Shivank Shukla

Advisor: Prof. Rampi Ramprasad

will defend a doctoral thesis entitled,

ADVANCED POLYMER DESIGN FOR EXTREME ENVIRONMENTS: 

HIGH-ENERGY DENSITY CAPACITORS AND AI-DRIVEN PROPERTY OPTIMIZATION

On

Tuesday, Feb. 17, 2026

11: 30 am - 1:30 pm

MRDC Room 3515

or virtually via Teams:

Teams link

Committee:

Prof. Rampi Ramprasad- School of Materials Science and Engineering (advisor)

Prof. Naresh Thadani- School of Materials Science and Engineering (co-advisor)

Prof. Chaitanya Deo- School of Materials Science and Engineering

Prof.
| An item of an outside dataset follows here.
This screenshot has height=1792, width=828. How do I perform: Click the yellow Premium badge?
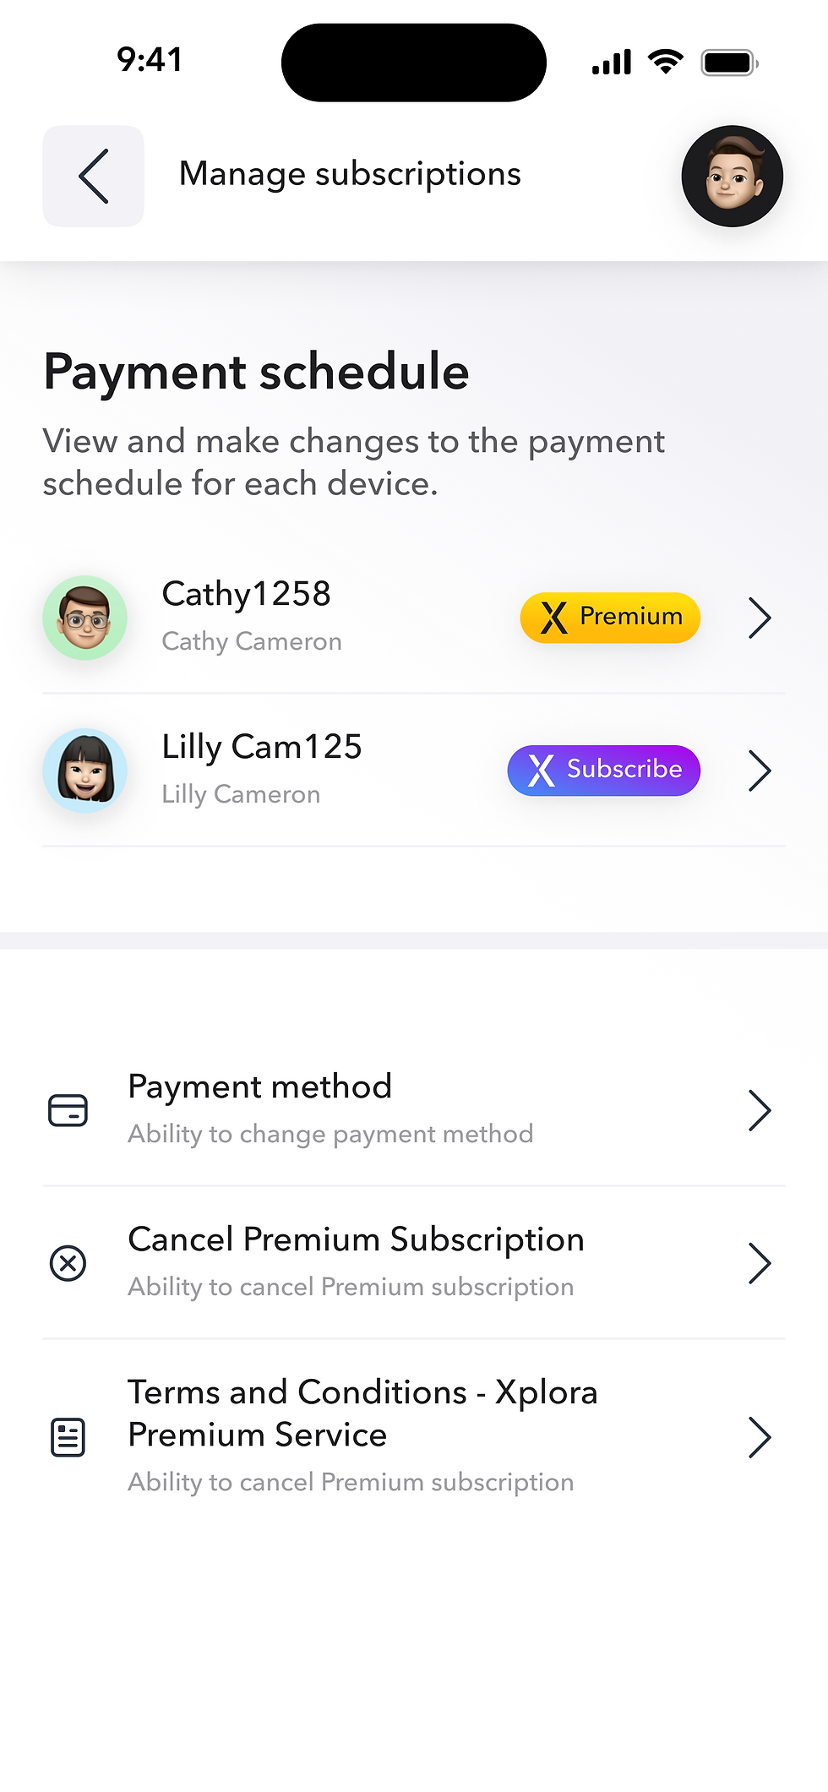(610, 618)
Roshan Joseph- School of Industrial and Systems Engineering

Prof. Guoxiang (Emma) Hu- School of Materials Science and Engineering

Abstract:

Designing functional polymers for targeted applications remains a highly complex and non-trivial challenge due to the vastness of chemical design space and the strong coupling between molecular structure and macroscopic properties. This challenge is further amplified when engineering polymers for extreme operating conditions, where few or no existing materials satisfy performance requirements. This thesis addresses one such regime: polymer dielectric membranes for high-energy-density capacitors operating at elevated temperatures, where most commercially available polymer dielectrics exhibit a pronounced decline in energy density.

In this work, a comprehensive and scalable polymer design framework is developed that integrates data-driven modeling, machine learning, synthesis aware polymer generation, and high-throughput molecular simulations, followed by experimental validation. The proposed pipeline enables the rapid exploration and screening of millions of chemically feasible polymer candidates, reducing the materials discovery timeline from years to months. Machine learning models are trained across multiple polymer classes to enable fast and accurate prediction of dielectric and thermomechanical properties. In parallel, a robust molecular dynamics–based simulation protocol is established to predict the glass transition temperature of polymers, serving both as a validation tool and as a secondary data source to augment model training.

Collectively, this integrated approach demonstrates an efficient pathway for the discovery and design of polymer dielectrics with improved high-temperature performance and establishes a generalizable framework for polymer materials design under extreme operating conditions.